According to cybersecurity researcher Jeremiah Fowler, hundreds of thousands of personal documents were left in an unprotected database that could be accessed by anyone who knew where to look.
Talking toWebsitePlanetFowler explained how he discovered that the database belongs to FleetPanda, a cloud-based fleet management and dispatching software designed to streamline fuel distribution.
The platform offers real-time tracking, automated order management and seamless integration with various back-office systems.
FleetPanda responds
The company maintained an unpassword-protected database of 780,191 documents, totaling 193GB in size. It contained numerous .PDF, .JPG, and other files, which contained information about fuel and petroleum shipments to and from various companies, industries, and even pipelines. Other files included invoices, delivery notes, as well as driver applications, high-resolution images of driver’s licenses, and background checks that contained personally identifiable information (PII).

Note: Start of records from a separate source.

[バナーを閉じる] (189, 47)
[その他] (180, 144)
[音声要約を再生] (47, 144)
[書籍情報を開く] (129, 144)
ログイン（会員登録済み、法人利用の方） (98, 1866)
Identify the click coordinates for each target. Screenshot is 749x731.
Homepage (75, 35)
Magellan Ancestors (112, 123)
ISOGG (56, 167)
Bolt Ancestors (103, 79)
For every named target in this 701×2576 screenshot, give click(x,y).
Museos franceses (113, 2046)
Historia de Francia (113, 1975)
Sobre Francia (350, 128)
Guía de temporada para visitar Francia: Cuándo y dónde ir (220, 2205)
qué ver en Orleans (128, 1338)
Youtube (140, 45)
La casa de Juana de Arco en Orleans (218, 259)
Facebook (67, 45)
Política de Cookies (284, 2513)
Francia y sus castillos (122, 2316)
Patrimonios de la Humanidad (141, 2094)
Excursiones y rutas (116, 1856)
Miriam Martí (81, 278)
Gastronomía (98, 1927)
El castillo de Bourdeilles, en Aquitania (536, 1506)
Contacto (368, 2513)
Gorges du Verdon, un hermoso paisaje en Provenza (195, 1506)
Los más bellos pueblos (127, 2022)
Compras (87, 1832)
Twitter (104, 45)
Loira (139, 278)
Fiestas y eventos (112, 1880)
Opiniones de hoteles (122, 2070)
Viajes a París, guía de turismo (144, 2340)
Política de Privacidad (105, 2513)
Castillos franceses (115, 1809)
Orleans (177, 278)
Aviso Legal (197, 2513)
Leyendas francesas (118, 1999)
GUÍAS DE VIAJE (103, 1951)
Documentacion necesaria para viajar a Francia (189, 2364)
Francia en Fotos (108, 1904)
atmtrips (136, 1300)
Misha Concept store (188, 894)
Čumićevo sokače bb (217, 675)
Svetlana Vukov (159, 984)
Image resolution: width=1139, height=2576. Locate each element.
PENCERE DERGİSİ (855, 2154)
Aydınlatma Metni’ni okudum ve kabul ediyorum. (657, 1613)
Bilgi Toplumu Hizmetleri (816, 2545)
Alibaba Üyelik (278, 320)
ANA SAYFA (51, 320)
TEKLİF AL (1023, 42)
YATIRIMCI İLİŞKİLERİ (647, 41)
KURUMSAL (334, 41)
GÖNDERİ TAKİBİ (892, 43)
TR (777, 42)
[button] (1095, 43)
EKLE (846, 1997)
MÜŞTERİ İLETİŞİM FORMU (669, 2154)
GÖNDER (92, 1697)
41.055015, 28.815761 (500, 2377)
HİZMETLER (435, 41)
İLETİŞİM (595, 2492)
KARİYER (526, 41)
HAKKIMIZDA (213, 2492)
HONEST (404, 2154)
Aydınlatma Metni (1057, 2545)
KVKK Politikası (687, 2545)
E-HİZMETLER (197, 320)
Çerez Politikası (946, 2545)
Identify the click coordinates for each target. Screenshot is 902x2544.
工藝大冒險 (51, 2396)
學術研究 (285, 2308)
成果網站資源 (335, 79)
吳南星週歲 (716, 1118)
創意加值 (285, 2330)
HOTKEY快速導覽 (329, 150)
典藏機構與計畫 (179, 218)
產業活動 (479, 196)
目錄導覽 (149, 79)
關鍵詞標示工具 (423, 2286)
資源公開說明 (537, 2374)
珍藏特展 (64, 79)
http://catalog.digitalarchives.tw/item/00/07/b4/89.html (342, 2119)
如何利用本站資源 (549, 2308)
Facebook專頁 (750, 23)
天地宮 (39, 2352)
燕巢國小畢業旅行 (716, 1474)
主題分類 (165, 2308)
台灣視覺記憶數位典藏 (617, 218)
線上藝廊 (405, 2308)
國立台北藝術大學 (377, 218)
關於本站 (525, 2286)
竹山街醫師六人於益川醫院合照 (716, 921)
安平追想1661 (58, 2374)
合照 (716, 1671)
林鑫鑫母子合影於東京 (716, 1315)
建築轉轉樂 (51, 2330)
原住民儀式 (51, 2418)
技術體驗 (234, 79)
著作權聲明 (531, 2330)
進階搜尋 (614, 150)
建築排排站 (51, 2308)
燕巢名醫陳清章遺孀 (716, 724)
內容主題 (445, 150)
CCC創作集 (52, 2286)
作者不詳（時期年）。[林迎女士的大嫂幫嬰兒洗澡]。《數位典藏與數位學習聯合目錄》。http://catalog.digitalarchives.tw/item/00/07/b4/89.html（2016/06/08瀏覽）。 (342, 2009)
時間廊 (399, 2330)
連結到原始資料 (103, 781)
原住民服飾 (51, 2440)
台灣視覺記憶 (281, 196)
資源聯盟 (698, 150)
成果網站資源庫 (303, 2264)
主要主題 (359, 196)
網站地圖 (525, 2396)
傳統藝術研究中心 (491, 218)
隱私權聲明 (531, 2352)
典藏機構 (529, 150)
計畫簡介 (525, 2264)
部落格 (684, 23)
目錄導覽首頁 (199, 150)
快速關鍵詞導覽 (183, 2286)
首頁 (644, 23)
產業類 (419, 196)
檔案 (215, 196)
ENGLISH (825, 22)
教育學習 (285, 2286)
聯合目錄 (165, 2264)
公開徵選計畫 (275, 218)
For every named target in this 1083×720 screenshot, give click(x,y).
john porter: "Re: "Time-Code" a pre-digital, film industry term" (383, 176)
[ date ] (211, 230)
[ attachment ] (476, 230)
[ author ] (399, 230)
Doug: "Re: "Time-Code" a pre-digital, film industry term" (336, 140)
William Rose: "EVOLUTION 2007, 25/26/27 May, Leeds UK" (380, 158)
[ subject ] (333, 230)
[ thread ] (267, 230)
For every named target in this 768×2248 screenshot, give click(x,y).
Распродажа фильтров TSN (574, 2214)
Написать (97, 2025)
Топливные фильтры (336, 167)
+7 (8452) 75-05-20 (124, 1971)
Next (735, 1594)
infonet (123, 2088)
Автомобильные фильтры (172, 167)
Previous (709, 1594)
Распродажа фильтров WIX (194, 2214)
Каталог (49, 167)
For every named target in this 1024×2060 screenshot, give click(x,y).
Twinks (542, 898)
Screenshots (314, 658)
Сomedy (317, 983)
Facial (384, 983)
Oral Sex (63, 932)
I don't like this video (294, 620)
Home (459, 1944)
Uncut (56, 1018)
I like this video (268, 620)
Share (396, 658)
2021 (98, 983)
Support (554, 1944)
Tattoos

The files were generated between 2019 and August 2024 and were listed as cache files. The invoices also contained billing and delivery information such as invoice to, delivered to, delivered by, ticket, PO or order numbers, truck numbers, and other internal identifiers or tracking information.
Fowler said he reported his findings to FleetPanda, which locked the database a few days later — without saying a word. As a result, we don’t know how long the database remained unlocked, whether a third party controlled it, or whether anyone had access to its contents before Fowler did.
We have contacted the company with these questions and will update the article accordingly.
With most businesses now being “data businesses” and the ubiquity of cloud computing, most businesses are storing their data in cloud storage. As a result, unprotected databases remain one of the most common causes of data breaches.